Мысли эти промелькнули бликом и – исчезли. Ольга – почти подбежала к нему, протянула руку, опасливо косясь вверх. А Корсару вдруг вспомнился отчего-то летний полдень в Гельсингфорсе, духовой оркестр, Ольга Бельская – в белом платье, с бриллиантовым, оправленным в платину и оттого легким ожерельем на шее, их танец – волнующий, торжественный, когда он чувствовал себя молодым юнкером, впервые целующим гимназистку в разрумяненную петербургским морозцем щеку…
– Ну же! – нетерпеливо выкрикнула Ольга, и, когда он вложил свою руку в ее маленькую ладошку, она с неистовой силой буквально выдернула его с места так, что Корсар по инерции снес хрупкую девушку, и оба они упали на цементный, впрочем, изрядно, на четверть метра, припорошенный пылью и оттого мягкий пол. Через мгновение на место, где только что стоял Корсар, тяжкой массой легла с утробным выдохом сцементированная за пару веков стена из красного кирпича.
– Ну? – спросила Ольга, напряженно вглядываясь в глаза Корсару.
– Впечатляет, – довольно равнодушно ответил он, вдохнул поднявшейся разом кирпичной и цементной пыли, закашлялся…
– А – так? – Особо не раздумывая, Ольга влепила ему пару смачных затрещин. – Теперь впечатляет?
– Теперь – больно. Немного.
– Ты после терапии, Волин, вроде отмороженным не стал, значит – был обычный шок от взрыва?

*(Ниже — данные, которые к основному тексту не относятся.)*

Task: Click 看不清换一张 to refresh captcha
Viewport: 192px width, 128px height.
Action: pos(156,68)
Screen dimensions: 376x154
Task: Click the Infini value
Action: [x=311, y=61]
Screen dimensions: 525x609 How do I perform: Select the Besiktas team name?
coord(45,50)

– Да я и в шоке не был. Просто… – Корсар не сдержал смешка, – познал истину, и она – сделала меня свободным.
– Истину? Это какую же?
– Кому суждено умереть через семьсот лет в своей постели, после исповеди и соборования – тот не утонет! А уж кирпич ему на голову не упадет – и подавно. Как говаривал товарищ Волин: «Кирпич ни с того ни с сего на голову не падает».
– Все ты путаешь, Митя! Так говаривал один из сомнительных персонажей писателя Булгакова, а академик…
– …В те поры – выпивал с самим Михаилом Афанасьевичем в ресторане Союза писателей в доме Герцена, так? Или – пил воду на Патриарших?
– Не знаю, – неожиданно резко ответила Ольга. – Спроси у него сам. – Скривилась в невеселой усмешке: – Если… найдешь время.
– Разве у вас с Волиным есть хоть какие-то проблемы… со временем?
– Пока – нет. Но это не значит, что не появятся – через минуту-другую.
Словно в подтверждение этих слов, откуда-то сверху и справа раздались частые выхлопы разрывов маломощных газовых гранат, выпущенных, скорее всего, для острастки из подствольников. Потом затрещали длинные, каждая в полрожка, автоматные очереди; в ответ им серьезным басом коротко и экономно заогрызался пулемет; что за пулемет, с маху и на слух Корсар определить не смог, да и – не был он никогда спецом по оружию!